Six-week-old nude mice were inoculated subcutaneously in the right hind flank with 5 × 106 cells per 100 μl suspended in dilute Matrigel 1:1 in ice-cold phosphate-buffered saline (PBS). Tumor development was monitored over a period of 6 weeks before the mice were euthanized for further analysis. Tumor volume (in cubic millimeters) was measured with calipers and calculated as (W2 × L)/2, where W is the width and L is the length. All procedures involving animals were performed in accordance with the institutional animal welfare guidelines of Chongqing University.

Cell apoptosis analysis.

Apoptosis was evaluated using the fluorescein isothiocyaate (FITC)-annexin V/dead cell apoptosis kit with FITC-annexin V and propidium iodide (PI) (Life Technologies, Carlsbad, CA), and the results were analyzed via flow cytometry.

Proteomic analysis by MS.

The label-free tryptic peptides were dissolved in 20 μl 0.5% trifluoroacetic acid (TFA).

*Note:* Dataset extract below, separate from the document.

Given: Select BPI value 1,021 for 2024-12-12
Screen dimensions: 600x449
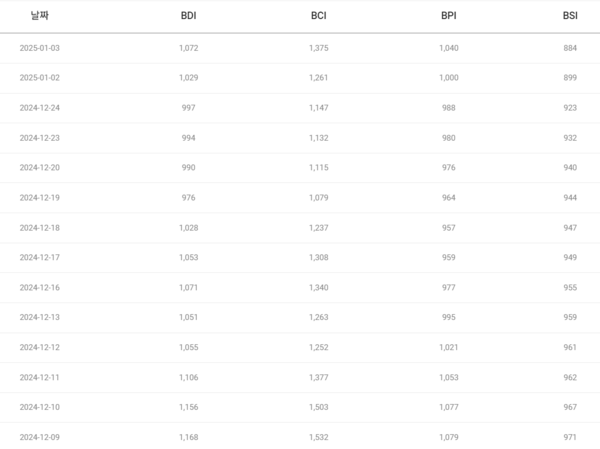Looking at the screenshot, I should (x=448, y=348).
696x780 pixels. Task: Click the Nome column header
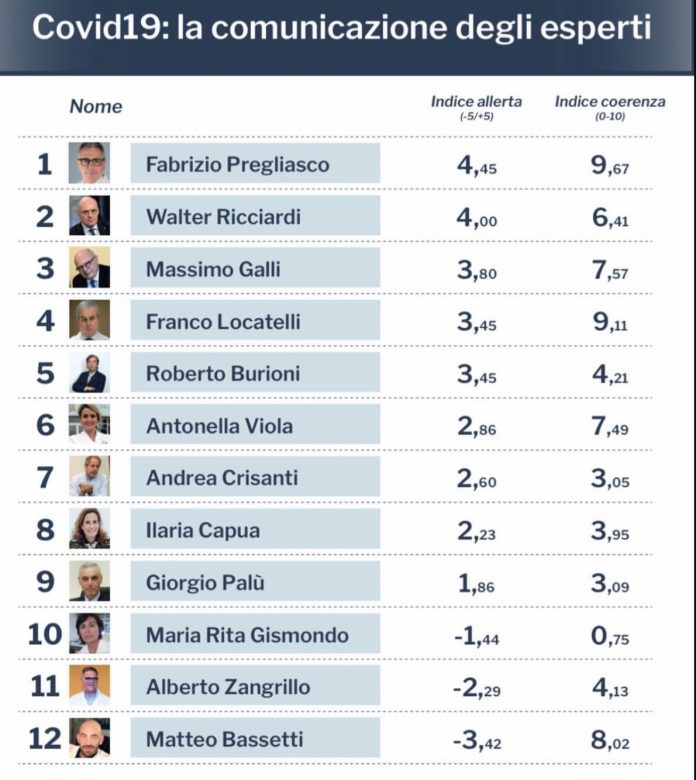[x=96, y=106]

The mass spectroscopy (MS) analysis was performed using a LTQ-XL ion trap mass spectrometer coupled online to an ultraperformance liquid chromatography (UPLC) instrument. The differentially expressed proteins were categorized as previously described (62).

Statistical analysis.

The data are presented as the means and standard deviations (SD) from at least three independent experiments. Data were analyzed with Prism 5.0 (GraphPad Software, San Diego, CA). A P value of <0.05 was considered statistically significant.